When it comes to saving for retirement, there are many account options to wade through. With so many choices, it can be difficult to make a decision. There are work-sponsored retirement accounts and individual retirement accounts, and you’ll likely want to save in a mixture of both to maximize your retirement income.
Even if you’re saving in a retirement account, you’ll want to save up an emergency fund. This will help you pay for those unexpected expenses that will come up from time to time. Without an emergency fund, you’ll likely have to go into debt to take care of true emergencies, and this can limit your ability to save for retirement. Also, if you get to retirement with a healthy emergency fund, it can help you put off making withdrawals from your retirement accounts if there’s a market downturn.
Of the work-based retirement accounts, the most common is the 401(k). Many nonprofit employees will have access to 403(b) plans, and many governmental agencies offer 457(b) accounts. Most of these accounts will allow workers to save up to $19,500 per year as of 2020. Those who’ve reached 50 years of age can make an additional $6,500 catch-up contribution.
Many employers will provide matching funds for employees who save in a 401(k) or a similar work-based retirement account. Before saving in another option, it’s a good idea to save at least as much as your employer offers to match. This will allow your nest egg to compound rapidly.

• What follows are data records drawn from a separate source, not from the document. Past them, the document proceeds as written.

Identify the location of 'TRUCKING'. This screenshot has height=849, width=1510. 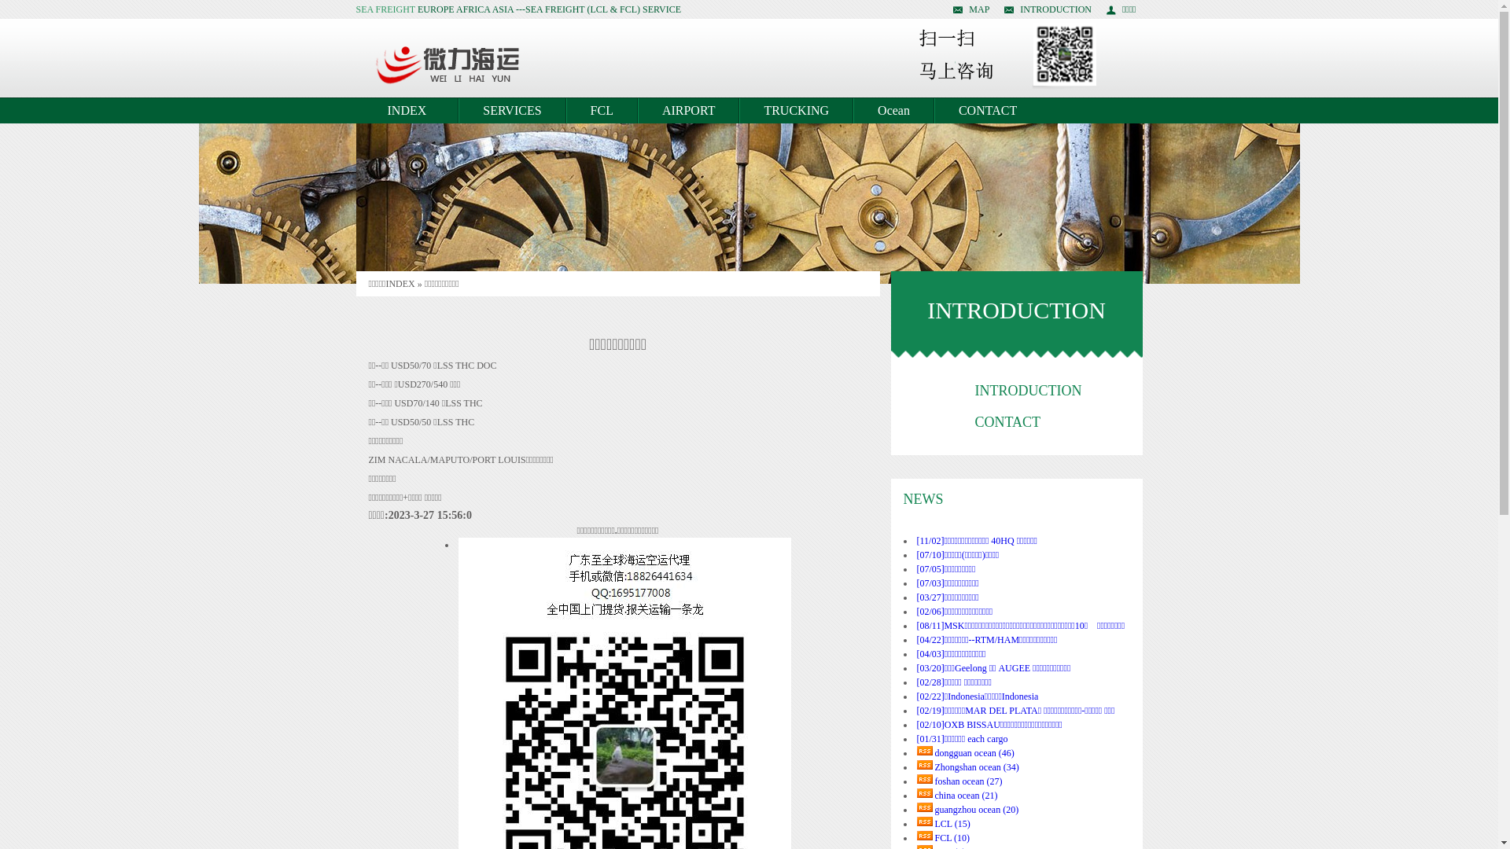
(796, 110).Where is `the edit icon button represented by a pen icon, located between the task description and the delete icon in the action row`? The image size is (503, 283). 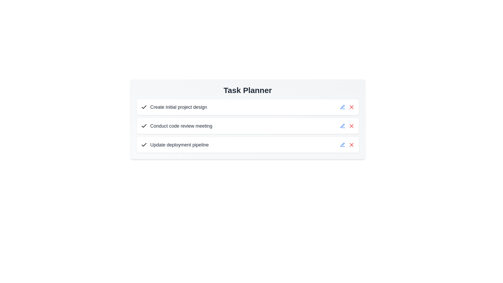 the edit icon button represented by a pen icon, located between the task description and the delete icon in the action row is located at coordinates (342, 107).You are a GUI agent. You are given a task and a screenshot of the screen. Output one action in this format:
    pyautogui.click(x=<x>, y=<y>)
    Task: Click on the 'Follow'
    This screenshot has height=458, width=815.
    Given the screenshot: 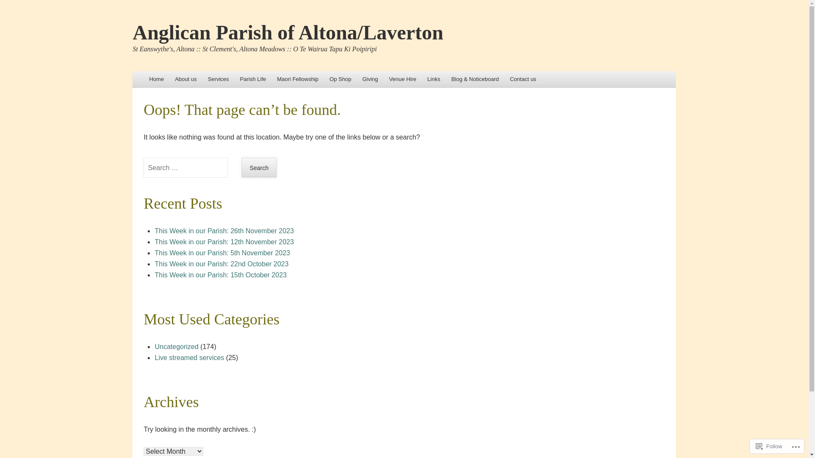 What is the action you would take?
    pyautogui.click(x=769, y=446)
    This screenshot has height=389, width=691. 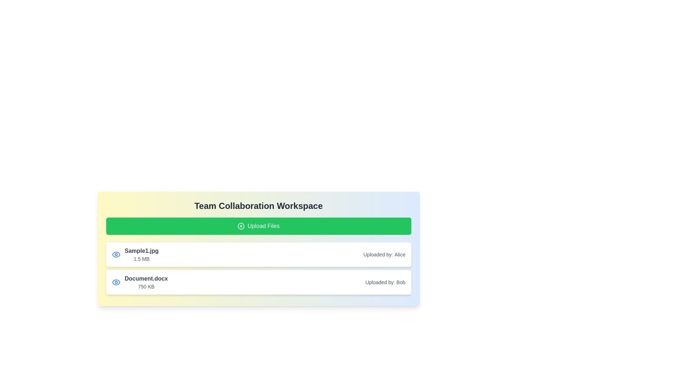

IRAs, also known as individual retirement accounts, are another option. These are not administered through a workplace, but individuals are able to set them up and receive special tax benefits. Traditional IRAs allow savers to reduce their taxable income in the current year. Many financial planners recommend saving in a Roth IRA. These accounts do not lead to an immediate tax deduction, but all withdrawals, including any capital gains and dividends, will be tax-free as long as an account holder has reached age 59 1/2. The contribution limit is only $6,000, and after hitting this mark, it’s a good idea to save more in a 401(k) if there is any additional space available.
Having both a Roth IRA and a 401(k) can allow retirees to live well in their golden years. Additionally, having some money in an emergency fund or a taxable account can provide more flexibility for those who want to retire before hitting a traditional retirement age. Getting started early is key, and diversifying through more than one account is a great idea.